>> start Data for this exercise
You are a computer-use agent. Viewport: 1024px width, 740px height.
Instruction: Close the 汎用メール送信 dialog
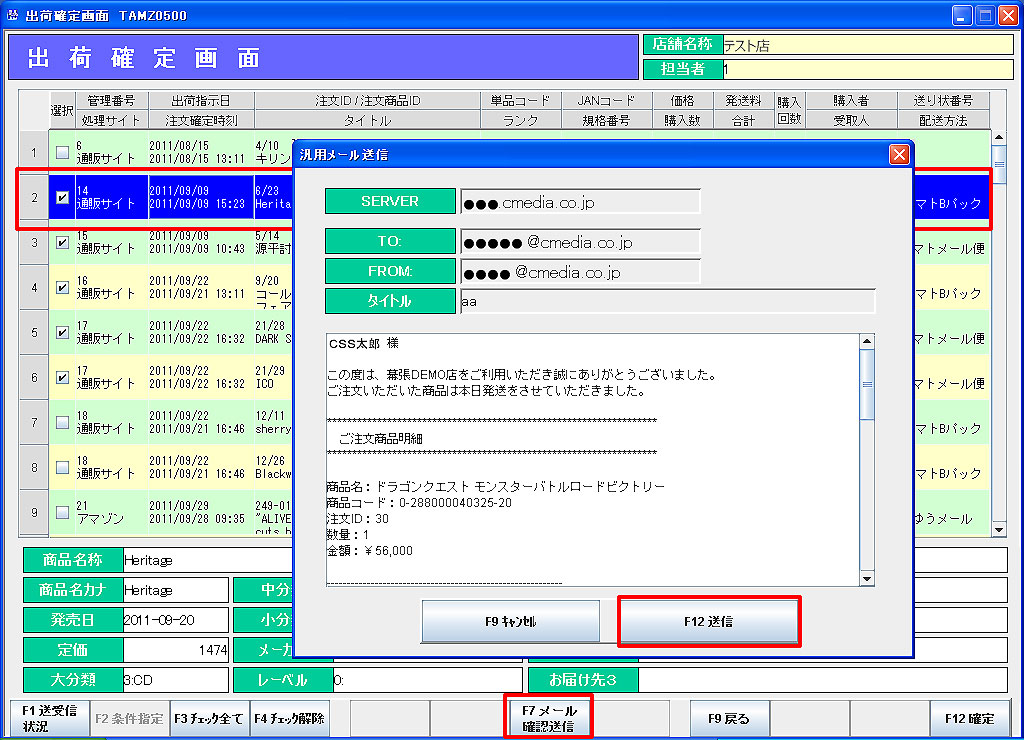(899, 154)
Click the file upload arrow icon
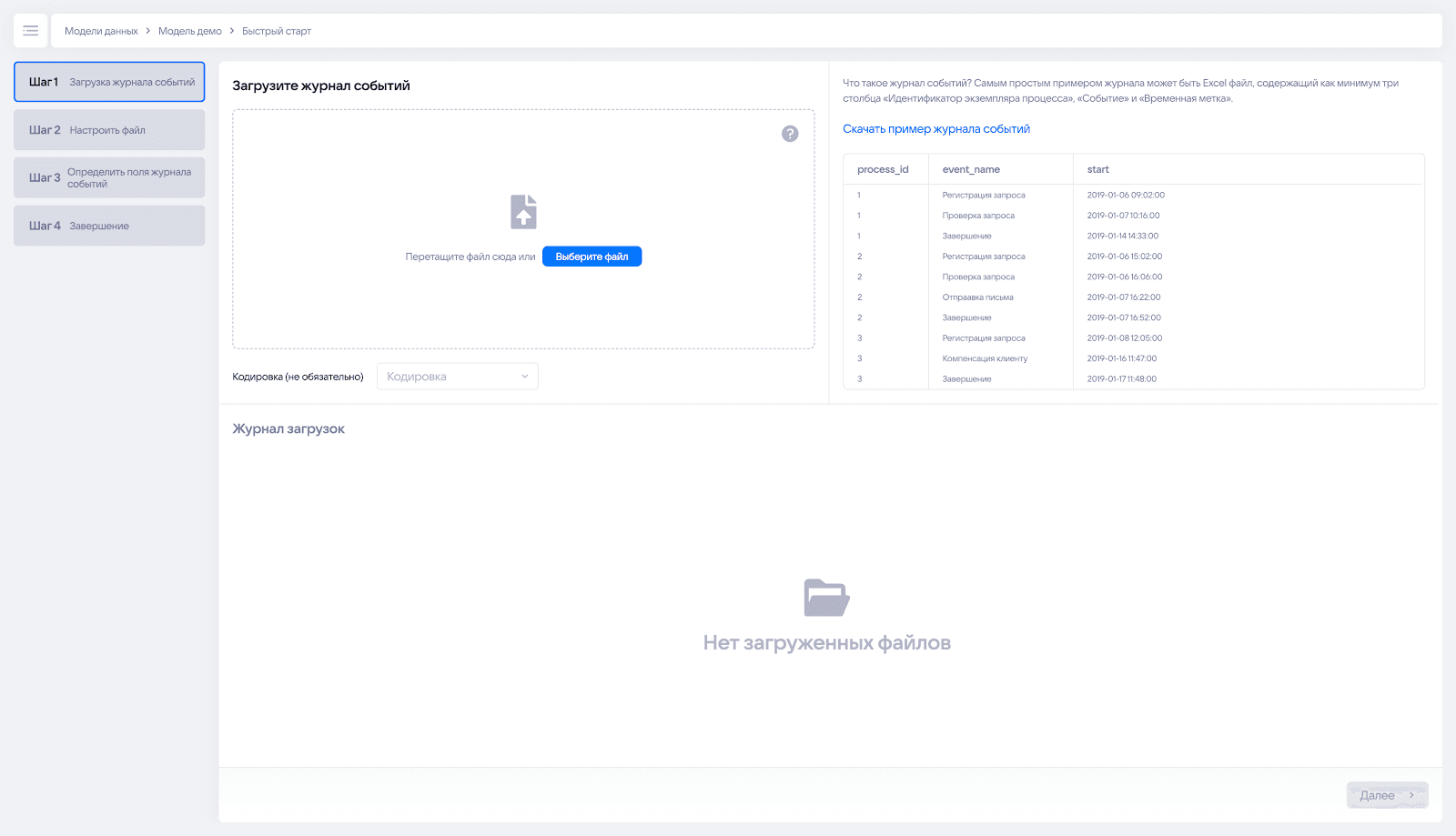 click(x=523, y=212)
>> end Data for this exercise
**To be done**. Write out all the rows again, instructions included, but multiply each coordinate in the answers by 1.8 and round it to a whole number, with halves rounding up. Don't change any number in the instructions, and leave the pictures out.

**Written answer**.
You are a computer-use agent. Viewport: 1024px width, 740px height.
Instruction: Close the 汎用メール送信 dialog
(1618, 277)
Click the file upload arrow icon
 click(x=941, y=382)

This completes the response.